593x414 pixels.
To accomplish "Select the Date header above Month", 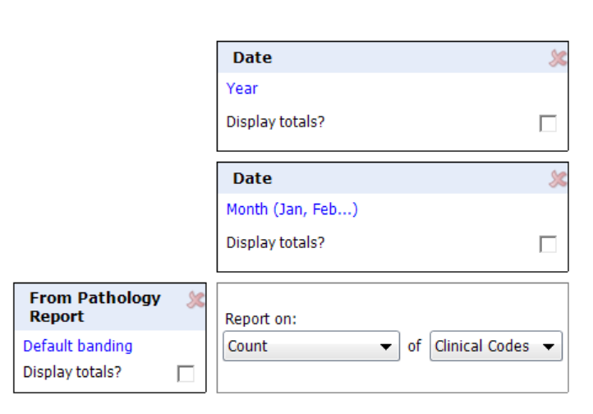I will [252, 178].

--

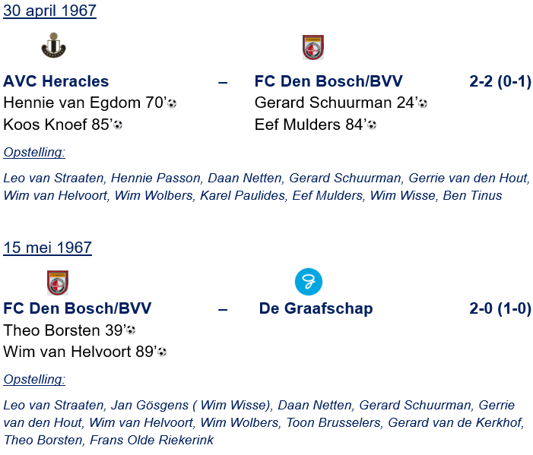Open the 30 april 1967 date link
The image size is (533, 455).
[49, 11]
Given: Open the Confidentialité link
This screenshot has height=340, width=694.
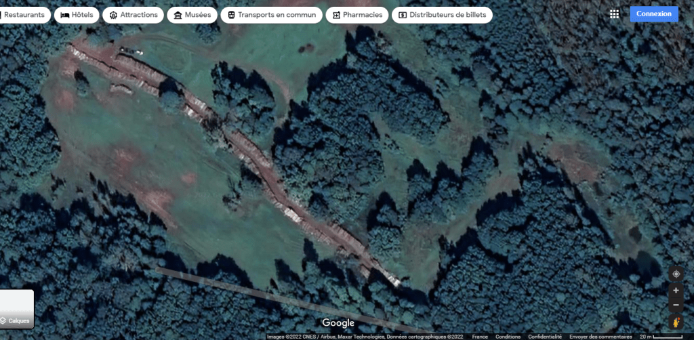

...

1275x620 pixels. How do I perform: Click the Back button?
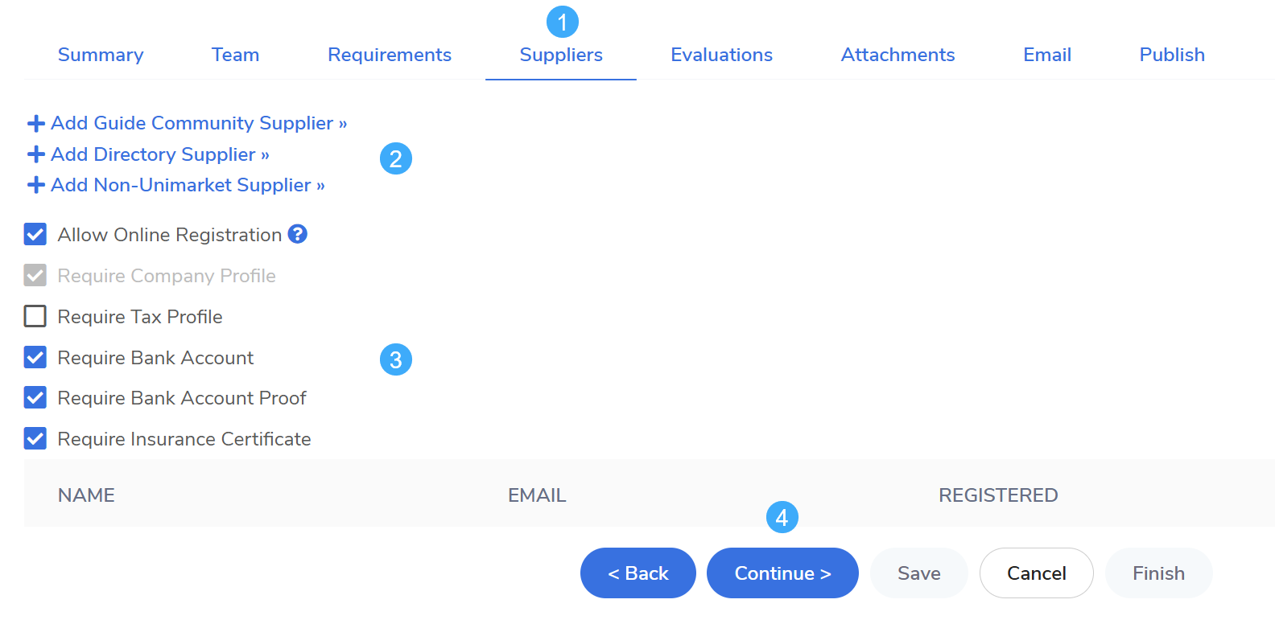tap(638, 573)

» WORK ITEM: As listed above, the lines from the line with "Given: Open the Confidentialité link" to the line with "This screenshot has height=340, width=694." are to be echoed exactly, with both ends included and nothing added.

» ANSWER FOR THIS EXERCISE:
Given: Open the Confidentialité link
This screenshot has height=340, width=694.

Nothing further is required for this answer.